Bu konuyla ilgili yapılan araştırmalar ve sonuçları bir hayli ilginç. Hıng Kong’ta yapılan ve 670 üniversite öğrencisinin katıldığı bir ankette, gençlere cinsel içerikli rüyalar görüp görmedikleri, görüyorlar hangi sıklıkta olduğu soruldu.
Bu soruların yanı sıra katılımcılardan genel uyku pozisyonları hakkında da bilgiler istendi. 670 katılımcıdan % 66’sının kadın % 34’ünün erkek olduğunu da belirtelim.
Anket sonuçları ise oldukça şaşırtıcıydı. Ankete katılanların % 72’lik kısmı yan yattığını, yüzde % 23 sırt üstü, % 5’i ise yüz üstü uyuduğunu söyledi. İlginç olan kısım ise yüz üstü uyuduğunu söyleyen katılımcıların, erotik rüya görme sıklığının diğerlerinden daha fazla olmasıydı.
Uzmanlar, yüz üstü yatan kişilerin diğerlerine oranla daha sık cinsel içerikli rüya görmesinin birkaç sebebi olabileceğini söylüyor.
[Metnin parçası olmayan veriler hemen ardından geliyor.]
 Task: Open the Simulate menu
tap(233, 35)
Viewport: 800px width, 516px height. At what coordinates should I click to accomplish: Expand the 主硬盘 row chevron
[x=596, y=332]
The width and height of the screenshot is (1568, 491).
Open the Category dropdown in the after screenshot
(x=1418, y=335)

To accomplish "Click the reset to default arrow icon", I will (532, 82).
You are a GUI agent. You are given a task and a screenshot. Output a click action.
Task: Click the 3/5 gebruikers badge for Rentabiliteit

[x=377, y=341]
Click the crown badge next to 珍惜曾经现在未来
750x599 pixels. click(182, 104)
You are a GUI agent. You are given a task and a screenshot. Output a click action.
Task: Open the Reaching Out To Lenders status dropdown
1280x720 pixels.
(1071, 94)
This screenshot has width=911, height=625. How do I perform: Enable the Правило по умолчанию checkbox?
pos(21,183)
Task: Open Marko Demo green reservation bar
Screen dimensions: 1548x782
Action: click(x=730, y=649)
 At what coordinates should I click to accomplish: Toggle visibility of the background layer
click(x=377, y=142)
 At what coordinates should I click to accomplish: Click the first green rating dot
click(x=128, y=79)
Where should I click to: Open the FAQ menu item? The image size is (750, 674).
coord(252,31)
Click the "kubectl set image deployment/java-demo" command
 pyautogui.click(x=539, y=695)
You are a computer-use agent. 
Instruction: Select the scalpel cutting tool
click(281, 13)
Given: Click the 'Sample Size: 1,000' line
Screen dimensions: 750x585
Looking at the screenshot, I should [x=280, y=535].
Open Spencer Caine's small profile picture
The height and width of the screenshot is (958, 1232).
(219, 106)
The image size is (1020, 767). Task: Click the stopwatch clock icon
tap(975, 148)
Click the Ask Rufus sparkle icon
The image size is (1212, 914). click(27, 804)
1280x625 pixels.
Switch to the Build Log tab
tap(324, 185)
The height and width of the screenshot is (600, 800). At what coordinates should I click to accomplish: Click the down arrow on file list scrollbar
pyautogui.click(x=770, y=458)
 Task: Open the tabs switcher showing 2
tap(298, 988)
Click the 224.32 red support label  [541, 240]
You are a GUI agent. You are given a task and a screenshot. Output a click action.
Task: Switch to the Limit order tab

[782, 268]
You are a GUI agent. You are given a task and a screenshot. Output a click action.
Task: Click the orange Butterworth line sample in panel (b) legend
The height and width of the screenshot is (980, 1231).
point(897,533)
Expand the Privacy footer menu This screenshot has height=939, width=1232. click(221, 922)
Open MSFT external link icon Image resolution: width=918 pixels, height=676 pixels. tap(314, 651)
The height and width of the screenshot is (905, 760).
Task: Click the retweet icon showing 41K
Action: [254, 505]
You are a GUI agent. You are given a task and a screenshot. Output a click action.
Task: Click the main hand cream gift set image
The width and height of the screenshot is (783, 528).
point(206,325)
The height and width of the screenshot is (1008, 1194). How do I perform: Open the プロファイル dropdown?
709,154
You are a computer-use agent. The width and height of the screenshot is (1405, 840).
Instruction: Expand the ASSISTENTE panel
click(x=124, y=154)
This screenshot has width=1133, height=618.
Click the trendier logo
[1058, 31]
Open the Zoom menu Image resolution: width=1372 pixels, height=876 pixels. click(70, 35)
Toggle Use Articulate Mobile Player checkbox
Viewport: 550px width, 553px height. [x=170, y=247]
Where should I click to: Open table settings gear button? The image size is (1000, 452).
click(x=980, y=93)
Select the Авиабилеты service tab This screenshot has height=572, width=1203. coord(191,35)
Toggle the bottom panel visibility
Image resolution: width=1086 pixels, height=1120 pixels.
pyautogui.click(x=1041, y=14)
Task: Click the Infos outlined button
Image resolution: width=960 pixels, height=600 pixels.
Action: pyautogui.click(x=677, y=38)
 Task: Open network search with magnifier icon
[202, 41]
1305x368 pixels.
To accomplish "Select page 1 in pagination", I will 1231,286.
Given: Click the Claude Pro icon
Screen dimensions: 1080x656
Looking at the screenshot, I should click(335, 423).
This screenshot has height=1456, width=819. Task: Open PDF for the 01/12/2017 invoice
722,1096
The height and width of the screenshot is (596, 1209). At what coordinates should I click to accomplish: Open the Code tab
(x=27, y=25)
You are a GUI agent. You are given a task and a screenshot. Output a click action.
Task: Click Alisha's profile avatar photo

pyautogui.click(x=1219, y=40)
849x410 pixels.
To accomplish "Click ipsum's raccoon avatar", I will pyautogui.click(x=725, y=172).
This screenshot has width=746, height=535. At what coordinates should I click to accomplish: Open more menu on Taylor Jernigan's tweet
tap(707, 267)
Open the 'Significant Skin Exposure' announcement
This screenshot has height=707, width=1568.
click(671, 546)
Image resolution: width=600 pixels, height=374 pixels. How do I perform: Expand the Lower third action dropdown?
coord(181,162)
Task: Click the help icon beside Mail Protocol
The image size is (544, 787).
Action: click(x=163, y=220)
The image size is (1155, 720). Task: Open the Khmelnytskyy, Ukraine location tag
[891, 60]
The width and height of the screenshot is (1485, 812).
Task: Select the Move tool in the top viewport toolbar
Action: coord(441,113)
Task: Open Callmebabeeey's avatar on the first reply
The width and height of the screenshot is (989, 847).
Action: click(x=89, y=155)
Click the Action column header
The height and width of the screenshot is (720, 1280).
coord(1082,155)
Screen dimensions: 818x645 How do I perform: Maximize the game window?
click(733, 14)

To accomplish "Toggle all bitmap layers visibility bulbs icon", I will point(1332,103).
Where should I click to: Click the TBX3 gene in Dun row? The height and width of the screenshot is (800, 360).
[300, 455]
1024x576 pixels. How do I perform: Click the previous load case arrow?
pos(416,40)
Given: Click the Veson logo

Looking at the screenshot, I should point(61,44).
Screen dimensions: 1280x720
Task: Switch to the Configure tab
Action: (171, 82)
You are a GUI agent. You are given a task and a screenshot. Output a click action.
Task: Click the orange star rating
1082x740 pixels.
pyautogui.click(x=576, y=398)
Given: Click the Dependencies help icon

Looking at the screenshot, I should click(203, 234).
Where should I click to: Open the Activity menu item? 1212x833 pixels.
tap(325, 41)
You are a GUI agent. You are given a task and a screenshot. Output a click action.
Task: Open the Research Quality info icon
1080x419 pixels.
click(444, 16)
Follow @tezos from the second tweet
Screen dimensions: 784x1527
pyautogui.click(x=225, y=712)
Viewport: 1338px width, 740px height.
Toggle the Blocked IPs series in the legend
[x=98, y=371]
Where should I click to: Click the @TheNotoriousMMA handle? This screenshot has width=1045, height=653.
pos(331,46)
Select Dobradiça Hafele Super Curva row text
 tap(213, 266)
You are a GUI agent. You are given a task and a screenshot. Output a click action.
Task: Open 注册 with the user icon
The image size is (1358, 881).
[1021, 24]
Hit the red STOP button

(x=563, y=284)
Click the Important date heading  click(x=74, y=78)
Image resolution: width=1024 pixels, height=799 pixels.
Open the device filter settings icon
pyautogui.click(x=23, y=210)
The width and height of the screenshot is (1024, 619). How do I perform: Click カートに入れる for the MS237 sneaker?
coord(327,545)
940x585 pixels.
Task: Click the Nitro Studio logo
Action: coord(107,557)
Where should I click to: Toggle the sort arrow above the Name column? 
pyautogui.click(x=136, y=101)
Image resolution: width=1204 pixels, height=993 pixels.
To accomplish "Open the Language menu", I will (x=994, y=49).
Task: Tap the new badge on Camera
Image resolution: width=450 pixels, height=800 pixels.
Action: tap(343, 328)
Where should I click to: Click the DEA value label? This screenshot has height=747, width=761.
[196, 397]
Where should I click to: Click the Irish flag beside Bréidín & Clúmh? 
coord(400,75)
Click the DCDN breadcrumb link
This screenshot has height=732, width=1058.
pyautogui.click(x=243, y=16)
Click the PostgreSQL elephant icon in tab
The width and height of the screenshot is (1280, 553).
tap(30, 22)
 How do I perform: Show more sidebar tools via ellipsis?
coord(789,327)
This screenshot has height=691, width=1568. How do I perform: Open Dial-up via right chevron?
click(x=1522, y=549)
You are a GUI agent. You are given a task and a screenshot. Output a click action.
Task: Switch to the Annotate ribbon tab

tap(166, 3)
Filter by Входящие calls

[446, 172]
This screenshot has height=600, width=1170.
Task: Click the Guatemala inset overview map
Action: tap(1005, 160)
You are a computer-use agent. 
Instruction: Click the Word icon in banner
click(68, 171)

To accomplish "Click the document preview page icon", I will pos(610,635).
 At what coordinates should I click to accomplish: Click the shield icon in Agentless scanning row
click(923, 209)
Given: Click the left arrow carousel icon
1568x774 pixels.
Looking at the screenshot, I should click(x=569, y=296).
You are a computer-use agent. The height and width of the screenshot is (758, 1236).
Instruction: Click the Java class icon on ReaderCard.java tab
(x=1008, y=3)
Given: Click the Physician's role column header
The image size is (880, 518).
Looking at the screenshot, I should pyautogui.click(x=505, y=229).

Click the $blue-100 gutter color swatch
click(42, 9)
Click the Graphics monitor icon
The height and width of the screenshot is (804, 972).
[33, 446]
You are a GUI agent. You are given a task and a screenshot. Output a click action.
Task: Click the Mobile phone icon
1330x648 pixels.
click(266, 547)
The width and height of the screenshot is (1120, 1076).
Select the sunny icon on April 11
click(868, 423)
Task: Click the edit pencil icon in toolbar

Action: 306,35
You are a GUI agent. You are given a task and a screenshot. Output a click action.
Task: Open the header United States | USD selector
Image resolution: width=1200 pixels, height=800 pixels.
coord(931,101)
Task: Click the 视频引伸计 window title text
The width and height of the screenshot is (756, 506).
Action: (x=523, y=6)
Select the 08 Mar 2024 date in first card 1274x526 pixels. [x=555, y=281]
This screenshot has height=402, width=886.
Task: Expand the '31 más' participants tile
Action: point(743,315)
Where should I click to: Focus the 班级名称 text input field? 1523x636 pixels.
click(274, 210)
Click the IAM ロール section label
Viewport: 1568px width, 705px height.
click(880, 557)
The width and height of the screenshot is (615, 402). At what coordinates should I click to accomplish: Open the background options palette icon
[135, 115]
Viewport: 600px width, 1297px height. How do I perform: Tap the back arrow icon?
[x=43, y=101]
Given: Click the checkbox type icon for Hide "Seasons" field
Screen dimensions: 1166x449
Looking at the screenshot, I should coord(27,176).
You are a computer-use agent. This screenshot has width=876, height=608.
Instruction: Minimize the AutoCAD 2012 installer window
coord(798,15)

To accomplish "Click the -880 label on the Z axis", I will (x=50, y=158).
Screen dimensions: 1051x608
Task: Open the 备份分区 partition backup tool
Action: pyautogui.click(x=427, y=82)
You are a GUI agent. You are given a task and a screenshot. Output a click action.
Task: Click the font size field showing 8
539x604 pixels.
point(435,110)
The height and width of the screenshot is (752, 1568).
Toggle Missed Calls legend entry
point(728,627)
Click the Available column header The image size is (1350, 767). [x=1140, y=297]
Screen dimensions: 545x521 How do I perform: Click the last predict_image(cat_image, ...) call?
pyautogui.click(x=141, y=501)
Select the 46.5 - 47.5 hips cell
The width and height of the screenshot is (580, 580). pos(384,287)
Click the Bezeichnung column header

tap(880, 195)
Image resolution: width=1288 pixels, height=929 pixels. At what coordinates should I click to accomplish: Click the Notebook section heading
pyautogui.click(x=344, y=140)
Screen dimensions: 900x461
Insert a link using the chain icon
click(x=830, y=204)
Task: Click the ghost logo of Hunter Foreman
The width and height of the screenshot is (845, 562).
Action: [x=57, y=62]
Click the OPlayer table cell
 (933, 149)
Bu sebepler; uyku sırasında göğüs kafesinde oluşan baskı ve nefes alıp verirken yaşanan zorlanma hissi olarak belirtiliyor. Yaşanan bu baskı ve zorlanma hissi ise kişilerin beynine cinsellikle ilgili sinyaller veriyor ve bu duygular rüyalara taşınıyor.
Yapılan bir başka araştırmada ise sol tarafa dönük şekilde yan yatanların daha sık kabus gördüğü sonucuna ulaşıldı. Sağ tarafa dönük halde uyuyanlar ise sabahları daha huzurlu ve zinde bir şekilde uyanıyor.
Öte yandan uyuduğumuz ortam da rüyalarımızı etkiliyor. Uzmanlar, insanların uyurken bulundukları ortamla bağlantılarını kesmediğini bu sebeple de ortamın uykuyu ve rüyaları etkilediğini söylüyor.